Better-targeted CAR T cells, however, have been demonstrated in a preclinical study led by Laura Johnson, Ph.D., and Carl June, M.D., researchers affiliated with the University of Pennsylvania’s Center for Cellular Immunotherapies. In this study, CAR T cells were engineered that could be aimed at a very particular target: a sugar modification. More specifically, this is a truncated carbohydrate molecule, which is a Tn glycoform of MUC1, a neoantigen expressed in a variety of cancers.
To hit this target, the researchers armed CAR T cells with a monoclonal antibody called 5E5. When 5E5-equipped CAR T cells were injected into mice with leukemia or pancreatic cancer, the tumors shrank and were even eliminated in most animals, resulting in increased survival. The mice with pancreatic cancer were still alive 113 days after treatment with the CAR T cells; however, only one-third of the animals treated with CAR T cells that did not target the MUC1 proteins with the truncated carbohydrate survived until the end of the experiment. Importantly, the CAR T cells could not damage normal human cells or cells without the abnormal carbohydrate.
These findings appeared June 21 in the journal Immunity, in an article entitled, “Engineered CAR T Cells Targeting the Cancer-Associated Tn-Glycoform of the Membrane Mucin MUC1 Control Adenocarcinoma.” The article asserts that abnormal self-antigens can serve as targets for tumor rejection.
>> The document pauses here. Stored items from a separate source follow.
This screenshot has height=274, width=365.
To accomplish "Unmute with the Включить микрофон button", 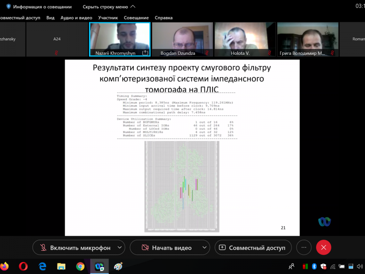I will tap(75, 248).
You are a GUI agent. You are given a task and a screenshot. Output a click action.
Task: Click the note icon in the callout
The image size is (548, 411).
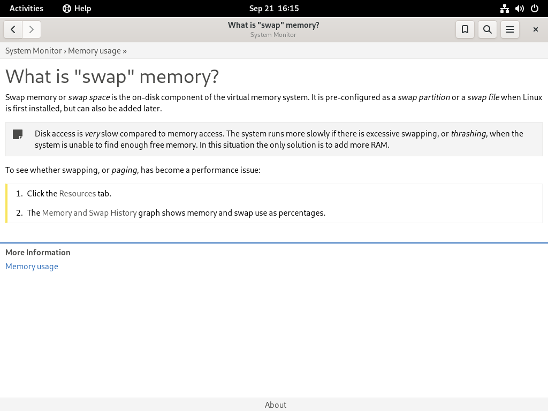[x=18, y=134]
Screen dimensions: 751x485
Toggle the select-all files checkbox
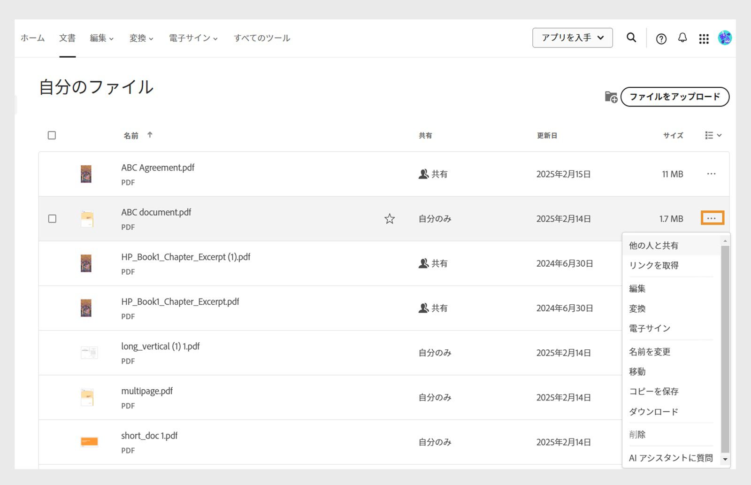tap(52, 135)
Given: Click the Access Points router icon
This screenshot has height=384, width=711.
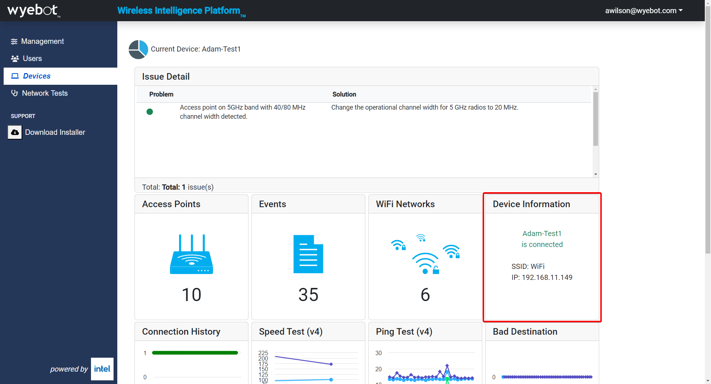Looking at the screenshot, I should [191, 254].

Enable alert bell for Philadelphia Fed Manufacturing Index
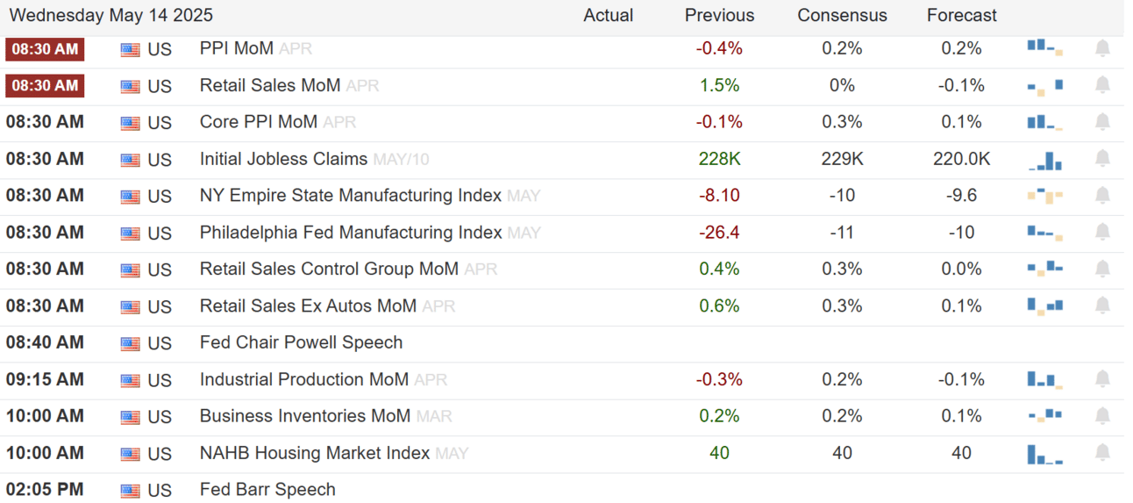[1102, 233]
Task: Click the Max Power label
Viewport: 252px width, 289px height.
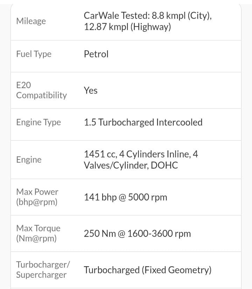Action: tap(37, 192)
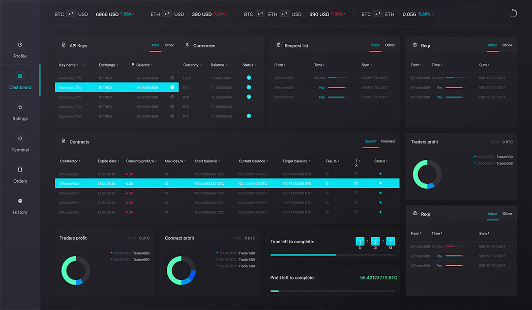The image size is (532, 310).
Task: Switch API Keys to Other tab
Action: pos(169,45)
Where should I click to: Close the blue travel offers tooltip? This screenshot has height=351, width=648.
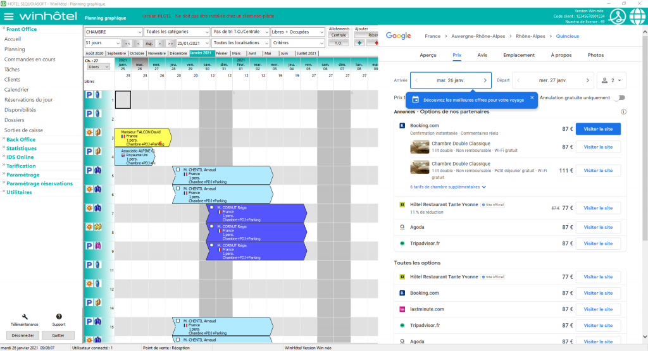(x=532, y=97)
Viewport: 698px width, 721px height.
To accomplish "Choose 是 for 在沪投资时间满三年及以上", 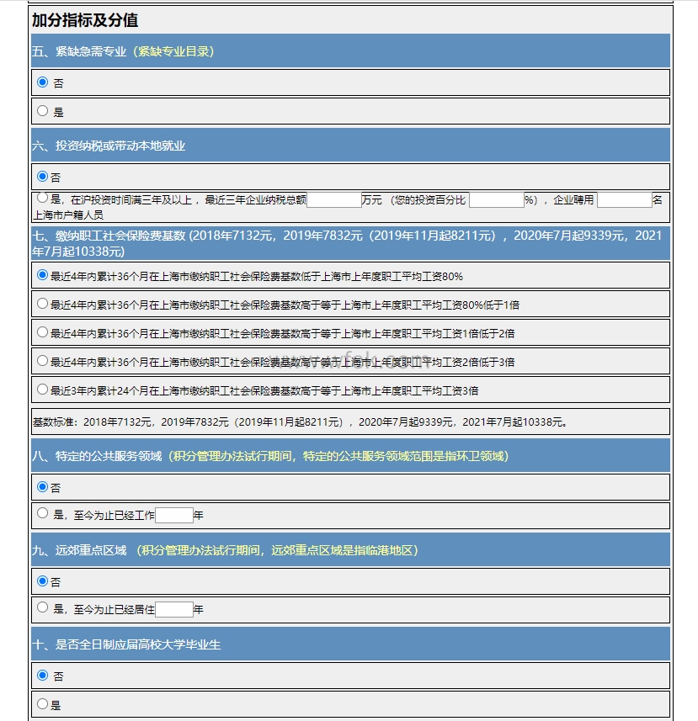I will click(43, 198).
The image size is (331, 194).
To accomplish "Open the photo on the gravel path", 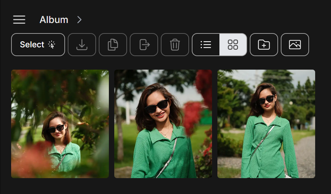I will point(266,124).
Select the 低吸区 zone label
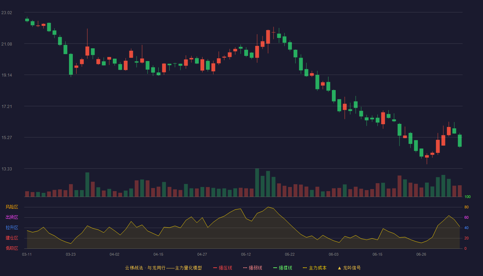Image resolution: width=483 pixels, height=276 pixels. pos(12,248)
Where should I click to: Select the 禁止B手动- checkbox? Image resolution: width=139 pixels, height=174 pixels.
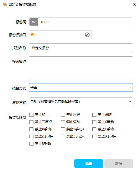[31, 144]
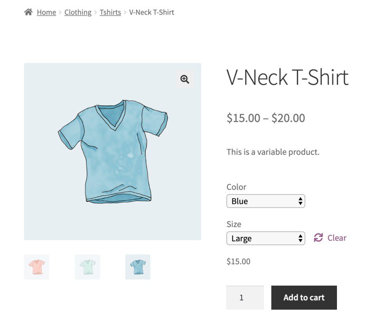View the main product image
The image size is (384, 329).
click(x=112, y=151)
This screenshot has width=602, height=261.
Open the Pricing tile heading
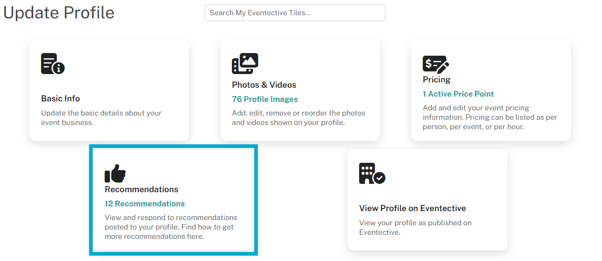(436, 80)
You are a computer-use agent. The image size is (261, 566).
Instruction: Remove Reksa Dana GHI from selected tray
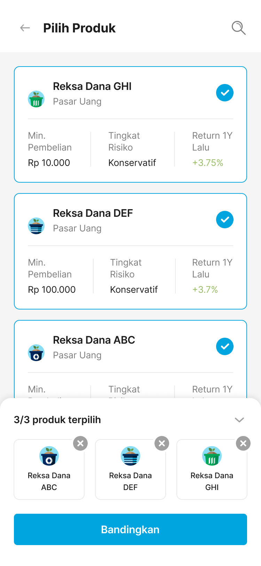(x=243, y=443)
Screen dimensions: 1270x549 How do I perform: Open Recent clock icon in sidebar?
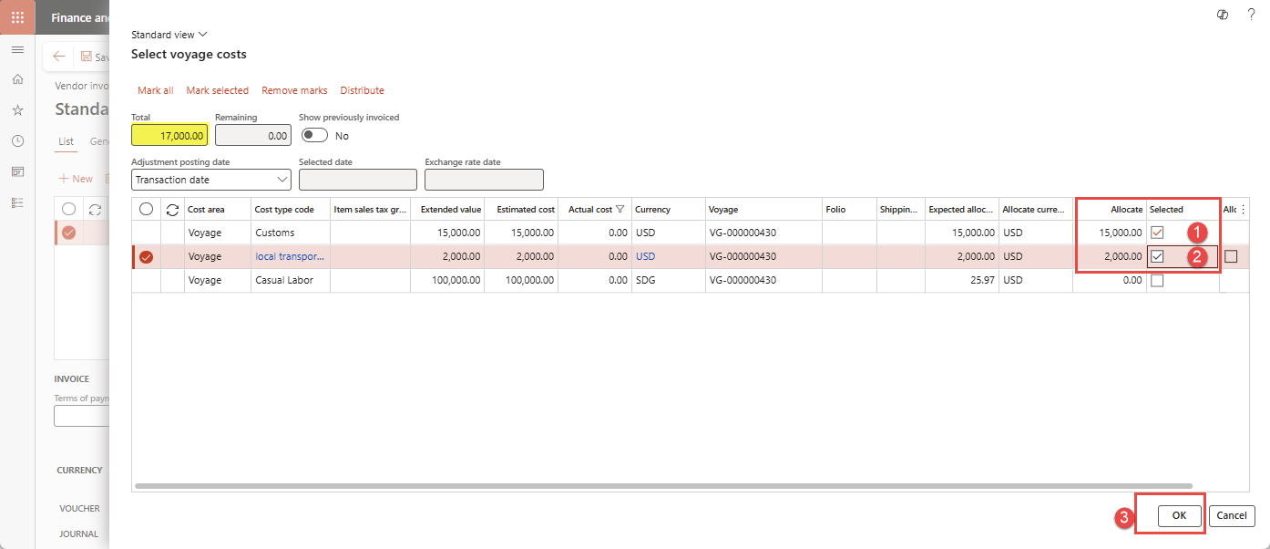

“We develop and characterize a novel CAR based on a monoclonal antibody (5E5) specific to a Tn-MUC1 glycopeptide epitope widely expressed by adenocarcinomas,” wrote the article’s authors. “This CAR is able to eliminate Tn-MUC1-expressing tumors in mouse models of leukemia and pancreatic cancer. We propose that cancer-specific neoepitopes formed by aberrant glycosylation might serve as targets for CAR T cell therapy for a variety of adenocarcinomas and bone-marrow-derived cancers.”
“We engineered T cells to target a cancer-associated surface protein with shortened carbohydrate molecules,” said the study’s first author Avery Posey, Ph.D., an instructor in Pathology and Laboratory Medicine. “Future cancer immunotherapies combining the targeting of cancer-specific carbohydrates and cancer proteins may lead to the development of incredibly effective and safe new therapies for patients. These engineered cells will be able to increase cancer specificity of this immunotherapy and decrease the potential for toxicity in patients.”
The downside, Johnson cautioned, is that this type of therapy is still very new, and there are numerous factors that are involved at the tumor level that may limit treatment. In particular, more work is needed to determine the safety of this therapy in advanced mouse models that can more accurately predict safety in humans, and its efficacy specifically against metastatic cancer, which is the leading cause of cancer-related deaths. “So while we are hopeful,” noted Dr. Johnson, “no one ever knows if a cancer treatment is truly going to work, and be safe, until it actually goes to treat patients in the clinic.”
If these preclinical studies are successful, the researchers plan todevelop their CAR T cell therapy further and test its safety and efficacy for different types of metastatic cancer in upcoming clinical trials.